Any number of men, charlatans or otherwise, might have any number of theories. How did you trick someone into eating a stone, in a gilded box or not? Gallienus suspended his judgement. He suspected that Demetrius’s predilection was innate. Whether it was or not, for years, the boy had had no choice about the physical aspect. Demetrius said he had been born into slavery. Although very vague about his early life, once he had become an intimate of the imperial bedchamber he had spoken about the succession of brutal masters through whose hands he had passed. Gallienus had been moved to tears. The youth’s degradation ended when he was purchased to be secretary to Ballista.
Ballista had treated Demetrius well. In the end, he had granted him his freedom and, although Demetrius did not realize that Gallienus knew, he had given the boy a share of the loot from the camp of the Persian King of Kings. Ballista had never taken the youth to his bed. In a Greek or a Roman, that would argue for strict self-control, but in a northern barbarian probably it was something else altogether.
Gallienus gazed at Demetrius. The emperor had never shunned Aphrodite. The gifts of the goddess of love should be honoured. There was nothing of the priggish and boorish virgin Hippolytus about Gallienus. Rather, he knew, there was a gadfly in his eyes. No sooner had it alighted on a beauty – boy or girl – than it wanted to fly again. His pleasure in Demetrius would not last. Beside anything else, the youth was shaving, using depilatories. Demetrius was getting too old.
Slowly, Gallienus pulled back the cover. Demetrius stirred, but did not wake. The boy was still beautiful.

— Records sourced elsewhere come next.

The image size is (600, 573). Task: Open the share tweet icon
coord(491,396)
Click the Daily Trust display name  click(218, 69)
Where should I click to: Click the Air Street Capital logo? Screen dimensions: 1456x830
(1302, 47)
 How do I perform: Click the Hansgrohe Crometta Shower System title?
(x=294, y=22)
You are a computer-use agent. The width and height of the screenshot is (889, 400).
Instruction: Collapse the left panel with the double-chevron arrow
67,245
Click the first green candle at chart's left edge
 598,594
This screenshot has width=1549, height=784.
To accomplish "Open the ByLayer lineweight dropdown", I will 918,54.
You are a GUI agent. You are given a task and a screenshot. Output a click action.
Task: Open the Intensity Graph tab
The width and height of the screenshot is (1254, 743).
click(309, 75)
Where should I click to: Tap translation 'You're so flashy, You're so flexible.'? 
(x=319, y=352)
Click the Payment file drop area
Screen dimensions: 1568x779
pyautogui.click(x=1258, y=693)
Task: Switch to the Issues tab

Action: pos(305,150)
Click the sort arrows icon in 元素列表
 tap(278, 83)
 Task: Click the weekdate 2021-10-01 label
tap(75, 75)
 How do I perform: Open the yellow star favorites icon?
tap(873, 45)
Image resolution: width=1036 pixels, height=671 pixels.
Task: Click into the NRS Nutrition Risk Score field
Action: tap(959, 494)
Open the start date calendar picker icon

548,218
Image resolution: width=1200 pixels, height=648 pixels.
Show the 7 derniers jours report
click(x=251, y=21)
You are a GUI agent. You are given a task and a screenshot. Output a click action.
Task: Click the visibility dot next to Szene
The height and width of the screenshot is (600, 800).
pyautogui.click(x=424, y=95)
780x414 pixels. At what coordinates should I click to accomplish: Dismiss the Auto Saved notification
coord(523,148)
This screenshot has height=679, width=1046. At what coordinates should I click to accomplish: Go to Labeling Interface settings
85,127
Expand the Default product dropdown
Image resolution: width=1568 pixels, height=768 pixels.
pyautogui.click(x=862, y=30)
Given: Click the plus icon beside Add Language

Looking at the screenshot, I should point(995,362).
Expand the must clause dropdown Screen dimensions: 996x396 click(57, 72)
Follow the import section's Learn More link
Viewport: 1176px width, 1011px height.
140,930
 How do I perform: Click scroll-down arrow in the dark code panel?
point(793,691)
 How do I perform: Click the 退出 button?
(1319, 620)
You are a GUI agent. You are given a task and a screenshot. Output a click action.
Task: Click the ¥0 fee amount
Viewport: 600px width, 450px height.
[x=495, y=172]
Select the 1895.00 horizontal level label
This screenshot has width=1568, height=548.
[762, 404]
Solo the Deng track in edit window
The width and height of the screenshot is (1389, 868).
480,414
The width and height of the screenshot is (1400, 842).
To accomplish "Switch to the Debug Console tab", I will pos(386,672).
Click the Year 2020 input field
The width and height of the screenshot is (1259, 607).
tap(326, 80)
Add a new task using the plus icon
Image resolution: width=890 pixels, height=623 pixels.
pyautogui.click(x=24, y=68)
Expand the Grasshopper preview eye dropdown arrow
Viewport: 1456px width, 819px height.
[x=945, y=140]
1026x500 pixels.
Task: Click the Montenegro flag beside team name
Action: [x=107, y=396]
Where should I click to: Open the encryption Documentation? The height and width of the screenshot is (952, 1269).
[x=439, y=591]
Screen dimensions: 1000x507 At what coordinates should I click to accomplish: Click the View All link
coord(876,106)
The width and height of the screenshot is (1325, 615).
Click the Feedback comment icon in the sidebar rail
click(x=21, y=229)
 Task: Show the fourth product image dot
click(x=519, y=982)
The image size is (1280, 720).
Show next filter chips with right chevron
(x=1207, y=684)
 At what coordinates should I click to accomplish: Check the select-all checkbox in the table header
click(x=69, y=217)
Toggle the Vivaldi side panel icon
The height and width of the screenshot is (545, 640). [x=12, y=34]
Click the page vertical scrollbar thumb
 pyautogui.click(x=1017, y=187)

The well-formed back, the delicate moulding of the buttocks; neither too thin nor too fleshy. The straight thighs. The ringlets of dark, hyacinth hair.
Ballista had been a fool, misguided by his barbarian upbringing. The northerner was quite wrong: there was nothing unmanly about loving a boy. Gallienus had little time for the specious and hypocritical posturings of Platonic love. The noble duty of a philosophic spirit is to worship but not to touch: what nonsense. Nothing but a regime for frustration or guilt, or an unhealthy combination of the two.
No, there was nothing to be frowned at in physical pleasure for the erastes with his eromenos, as long as the older lover did not continue when the beloved became a man, bearded and tough. The very briefness of the time, from the first down to the full beard, added poignancy.
Hercules, Gallienus’s particular divine companion, had not been less manly for loving Hylas. Hercules had also loved many, many women. Indeed, it had been a woman, Omphale, who had for a time enslaved him; love of a woman that had briefly unmanned him.
Demetrius woke, opened dark eyes. His cheeks shone like amber or Sidonian crystal. The boy smiled. ‘You remember your promise?’ he murmured.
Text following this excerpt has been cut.